Title: Malicious ad-blocker extensions caught secretly reading users' AI chats
Post by: Redaktion on June 30, 2026, 12:49:41
Two browser extensions posing as ad blockers have been caught secretly reading the AI chats of nearly 90,000 users, including conversations in ChatGPT, Gemini and Claude. Security researchers have dubbed this campaign PromptSnatcher. Here's how to identify the extensions involved and protect your chats.

https://www.notebookcheck.net/Malicious-ad-blocker-extensions-caught-secretly-reading-users-AI-chats.1331698.0.html
Title: Re: Malicious ad-blocker extensions caught secretly reading users' AI chats
Post by: Ethen on June 30, 2026, 17:34:13
"any you don't recognize or need."

Good advice, keep your extensions to a minimum and there's also a thing called javascriptlets: Small scripts that can be used to replace unverified, etc., extensions or if you principally don't trust any extensions. Here is an example to increase YouTube playback speed.
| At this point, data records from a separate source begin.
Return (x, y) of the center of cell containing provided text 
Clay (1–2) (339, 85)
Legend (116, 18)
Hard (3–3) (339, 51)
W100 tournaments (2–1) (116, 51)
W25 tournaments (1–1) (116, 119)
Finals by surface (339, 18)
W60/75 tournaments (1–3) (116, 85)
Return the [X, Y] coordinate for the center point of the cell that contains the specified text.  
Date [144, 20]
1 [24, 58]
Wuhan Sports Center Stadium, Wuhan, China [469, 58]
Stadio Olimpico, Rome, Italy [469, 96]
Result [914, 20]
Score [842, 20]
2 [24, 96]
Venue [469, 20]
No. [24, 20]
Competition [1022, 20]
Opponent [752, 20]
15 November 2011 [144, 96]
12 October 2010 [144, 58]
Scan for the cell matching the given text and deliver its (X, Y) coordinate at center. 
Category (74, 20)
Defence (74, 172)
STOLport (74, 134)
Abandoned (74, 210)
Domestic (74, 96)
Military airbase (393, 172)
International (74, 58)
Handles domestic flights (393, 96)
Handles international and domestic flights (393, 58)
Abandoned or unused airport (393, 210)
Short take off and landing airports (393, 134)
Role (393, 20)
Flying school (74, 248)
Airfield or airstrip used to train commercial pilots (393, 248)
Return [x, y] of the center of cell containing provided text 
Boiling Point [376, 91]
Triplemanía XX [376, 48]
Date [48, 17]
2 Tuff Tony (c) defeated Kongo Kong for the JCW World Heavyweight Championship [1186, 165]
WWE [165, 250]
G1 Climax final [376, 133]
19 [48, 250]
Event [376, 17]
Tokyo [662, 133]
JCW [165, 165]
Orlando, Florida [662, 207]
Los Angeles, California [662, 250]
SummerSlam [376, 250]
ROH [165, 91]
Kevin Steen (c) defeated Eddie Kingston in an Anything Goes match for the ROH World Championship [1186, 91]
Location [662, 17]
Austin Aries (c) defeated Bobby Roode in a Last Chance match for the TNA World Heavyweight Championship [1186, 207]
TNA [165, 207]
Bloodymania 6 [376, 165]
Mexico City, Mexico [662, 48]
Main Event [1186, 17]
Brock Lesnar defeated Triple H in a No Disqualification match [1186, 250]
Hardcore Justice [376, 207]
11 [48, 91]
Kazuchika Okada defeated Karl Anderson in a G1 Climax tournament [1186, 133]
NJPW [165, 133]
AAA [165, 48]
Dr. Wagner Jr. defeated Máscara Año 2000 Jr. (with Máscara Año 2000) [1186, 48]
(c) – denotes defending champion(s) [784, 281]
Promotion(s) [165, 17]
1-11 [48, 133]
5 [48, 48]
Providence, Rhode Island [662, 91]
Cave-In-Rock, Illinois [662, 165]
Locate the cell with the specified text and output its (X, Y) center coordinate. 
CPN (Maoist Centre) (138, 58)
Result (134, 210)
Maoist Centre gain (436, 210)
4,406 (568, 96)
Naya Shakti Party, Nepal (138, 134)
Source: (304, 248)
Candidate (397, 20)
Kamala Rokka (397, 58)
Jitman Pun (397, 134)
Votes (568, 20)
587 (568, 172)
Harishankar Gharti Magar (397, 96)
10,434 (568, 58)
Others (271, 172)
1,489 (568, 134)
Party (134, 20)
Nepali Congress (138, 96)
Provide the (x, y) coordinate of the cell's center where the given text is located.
You can set any speed:
1. Create an empty bookmark.
2. In the "URL" field enter:
javascr1pt:(function(){document.getElementsByTagName("video")[o].playbackRate = 2.25})();(correct the 1 with an i)
3. Open any video and click the bookmark.
It may not work on other websites.

"When it comes to ad blockers, stick to well-known, open-source solutions. "

Another good advise.

"Finally, treat AI chats as semi-private services, meaning you shouldn't enter any passwords, identification details, or sensitive company data you wouldn't reveal to a stranger. "

Well, the AI company has the prompts and is going to do with them whatever they want, to a certain (high) degree, so in this sense it's not private at all. This is trivial. If you don't trust any extensions, you can create a second browser profile (firefox -p).